PINEVILLE, Ky. — Stace Holland started hunting for ways to slash unnecessary costs the minute he took over an endangered rural hospital that was losing $6 million a year. It didn't take long for him to find plenty.
He persuaded the dietary contractor to reduce fees by $15,000 a month. He switched emergency medicine contractors to save $200,000 a year. And he persuaded some full-time employees to drop to 32 hours a week, yielding cost savings equal to cutting 15 FTEs.
Now, eight months after taking over as CEO of the 120-bed Pineville Community Hospital in an economically depressed town of about 1,800 in scenic southeastern Kentucky, Holland is well on the way to turning around a struggling not-for-profit facility that still expects to lose $3 million this year. With support from the Plano, Texas-based Community Hospital Corp., which took over management of the hospital in 2014, Holland already has made significant progress toward stabilizing its finances.
“I was afraid we would just have to lay people off, and how would that help the economy of this city if people can't buy groceries?” Holland said. “But we have satisfied the needs of the hospital without hurting anyone.”

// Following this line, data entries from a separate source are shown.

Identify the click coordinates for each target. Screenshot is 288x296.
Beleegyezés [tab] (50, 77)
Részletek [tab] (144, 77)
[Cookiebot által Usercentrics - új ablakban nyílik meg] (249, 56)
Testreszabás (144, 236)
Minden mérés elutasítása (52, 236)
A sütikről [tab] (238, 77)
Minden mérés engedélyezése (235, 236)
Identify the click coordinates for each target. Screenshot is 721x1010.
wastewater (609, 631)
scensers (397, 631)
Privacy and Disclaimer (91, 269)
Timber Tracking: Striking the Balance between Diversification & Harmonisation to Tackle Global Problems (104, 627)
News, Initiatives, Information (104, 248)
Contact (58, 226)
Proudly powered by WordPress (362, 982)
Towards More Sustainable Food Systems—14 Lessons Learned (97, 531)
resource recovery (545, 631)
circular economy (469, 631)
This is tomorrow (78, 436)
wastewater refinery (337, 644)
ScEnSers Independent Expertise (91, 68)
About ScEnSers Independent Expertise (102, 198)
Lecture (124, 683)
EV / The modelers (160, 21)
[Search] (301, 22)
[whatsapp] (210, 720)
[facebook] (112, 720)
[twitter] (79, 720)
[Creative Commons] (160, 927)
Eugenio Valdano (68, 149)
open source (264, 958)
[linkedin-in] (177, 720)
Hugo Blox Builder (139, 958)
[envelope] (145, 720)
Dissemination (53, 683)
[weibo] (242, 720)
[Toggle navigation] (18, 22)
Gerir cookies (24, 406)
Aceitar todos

Holland faced a challenge that is all too familiar to rural hospital leaders around the country: declining patient volumes; a preponderance of low-paying Medicare, Medicaid and uninsured patients; public and private rate squeezes; high incidence of chronic disease and drug abuse; difficulty in recruiting physicians; and a shortage of funds to invest in new equipment and services. Kentucky's successful expansion of Medicaid and private insurance under the Affordable Care Act eased those financial pressures, but didn't eliminate them.
To save the hospital, whose previous CEO served nearly 40 years, Holland, Chief Nursing Officer Dinah Jarvis, and CHC knew they had to take tough steps that would unsettle physicians, staffers and local residents accustomed to the old comfortable ways. They trimmed costs, established a partnership with a larger hospital to offer new services, implemented clinical protocols to improve quality of care and reduce readmissions, and obtained a federal rural health facility license that significantly boosted Medicare and Medicaid payments.
Holland never expected to land in this poor Appalachian community. Early last year, the veteran rural hospital administrator heard Community Hospital Corp. CEO Mike Williams speak about his not-for-profit organization's mission to preserve access to healthcare in rural America. Impressed, Holland told Williams he wanted to work for his company, which advises and manages rural hospitals.
A gregarious man with shrewd eyes who retains his native Oklahoma twang, Holland inherited a staff of 338 he calls dedicated but often stuck in outdated practices. To encourage open communication, he launched a daily all-staff CEO briefing at 8 a.m. to share news, tamp down gossip and cheerlead for change. “What motivates me,” he said, “is when people want to learn new ways and say, 'Let's make more changes today.' ”
With a willingness to make tough changes, many but not all rural hospitals can survive to continue serving their communities, said CHC's Williams, whose organization offers strategic assessments, consulting and management services to rural facilities. CHC advises some facilities they can achieve financial solvency through fine-tuning operations. For others, it may recommend shifting to an urgent-care and outpatient model.
CHC often urges collaborations with larger systems. But Williams and his team sometimes have to deliver the bad news that there's no alternative to closing a hospital.